You will need several dependencies (most specifically torch==1.10.0+cu111 and torchvision==0.11.0+cu111) to run the script. The best way to install all the requirements is to create a Python (>=3.8.6) virtual environment.

# Create virtual environment
python3 -m venv dl_env
source dl_env/bin/activate

# Install PyTorch
pip3 install torch==1.10.0+cu111 torchvision==0.11.0+cu111 -f https://download.pytorch.org/whl/torch_stable.html
pip3 install wandb==0.13.1 rasterio==1.3.8 tqdm==4.66.0 scikit-learn==1.3.0 pandas==1.1.4

This version is not currently on Avon and hence you will need to install it manually, and additionally load some modules.

# Load modules
module load GCC/10.2.0  CUDA/11.1.1  OpenMPI/4.0.5

# Create virtual environment
python3 -m venv dl_env
source dl_env/bin/activate

# Install PyTorch
pip install torch==1.10.0+cu111 torchvision==0.11.0+cu111 -f https://download.pytorch.org/whl/torch_stable.html
pip3 install wandb==0.13.1 rasterio==1.3.8 tqdm==4.66.0 scikit-learn==1.3.0 pandas==1.1.4

Data setup

The data should be in tiles with different folders for input data and ground truth, having the same filename for corresponding files.
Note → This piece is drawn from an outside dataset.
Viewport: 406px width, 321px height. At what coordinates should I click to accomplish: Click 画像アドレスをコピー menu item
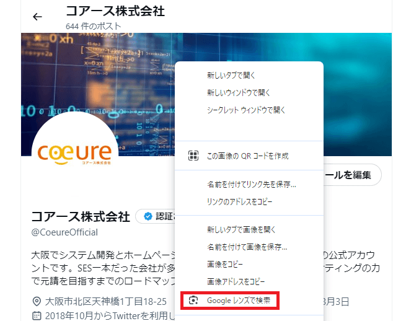(x=236, y=281)
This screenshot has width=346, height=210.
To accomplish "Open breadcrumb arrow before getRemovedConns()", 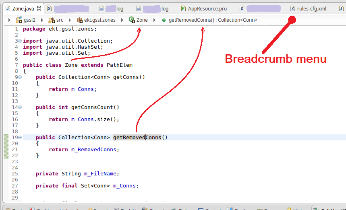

The ground should be encoded in the following manner:

1 : Deforested
0 : Not deforested
-1 : Never forested

The paths should be setup in the config file (x_path, y_path specifically). Other important config parameters will be explained in the next section.

Configuration file

{
    "data" : {

        "dataset" : {
            // Paths to input data and ground truth
            "x_path" : "path/to/input/data",
            "y_path" : "path/to/ground/truth/data",
            
            // Bool variable to return file name of tiles in dataloader
            "return_info" : false
        },

        "dataloader" : {
            "batch_size" : 8,
            "shuffle" : true,
            "num_workers" : 4,
            "pin_memory" : true
        },

        "validation_split" : 0.2,
        "ignore_index" : -1,

        // List of features to be used in the model with the following format:
        // [feature_name, no. of bands, baseline value of each band]
        // The baseline value is used in feature ablation (see that section for more info)
        "data_description" : [
            ["proximity_log", 3, 1.699707773203376, 1.7019313645609526, 1.7032906650301076],
            ["edge_density", 3, 0, 0, 0],
            ["mining", 3, 0, 0, 0],
            ["agriculture_and_pasture", 3, 0, 0, 0],
            ["areas_indigenous", 1, 0],
            ["areas_protected", 1, 0],
            ["distance_roads_log", 1, 1.63270539374704]
        ]
    },

    // Model, optimizer and criterion parameters
    "modelling" : {
        "model" : {
            "name" : "UNet",
            "in_channels" : 15,
            "out_channels" : 1
        },
        "optimizer" : {
            "name" : "Adam",
            "lr" : 0.01
        },
        "criterion" : {
            // The loss function can be "DiceLoss", "NLLLoss" or "FocalLoss"
            "name" : "FocalLoss",
            "params" : {
                "gamma" : 2,
                "weight" : [1, 20]
            }
        }
    },

    // Engine parameters
    "engine" : {
        // mode can be "train", "test" or "feature_ablation"
        "mode" : "train",
        "epochs" : 30,
        // Frequency to calculate metrics on validation set
        "evaluation_interval" : 5000,
        "num_top_fa_features" : 3,
        "feature_ablation_out_csv" : "/home/shared/dssg23-deforestation/feature_ablation_out.csv"
    },

    "logging" : {
        "ckp_dir" : "/home/shared/dssg23-deforestation/model_checkpoints/checkpoints_lr-01_FL-20_log/",
        // Frequency to save model checkpoints
        "ckp_save_interval" : 5000,
        // Wandb parameters
        "wandb_project" : "dssgx-deforestation",
        "wandb_name" : "lr-01_FL-20_log",
        "wandb_id" : null,
        "wandb_watch_freq" : 100,
        // Path to save predictions (used in case of test/feature_ablation mode)
        "pred_dir" : "/home/shared/dssg23-deforestation/model_checkpoints/preds_lr-01_FL-20_log/pred_15-17"
    },

    "seed" : 0,
    "device" : "cuda",

    "threshold" : 0.5,

    // Must be specified in case of test/feature_ablation mode
    "restore_checkpoint" : false,
    "pretrained_weights" : null
}

Usage

Training

We make use of the UNet architecture for training. Once the paths have been specified in the config file, you can run the following command to train the model.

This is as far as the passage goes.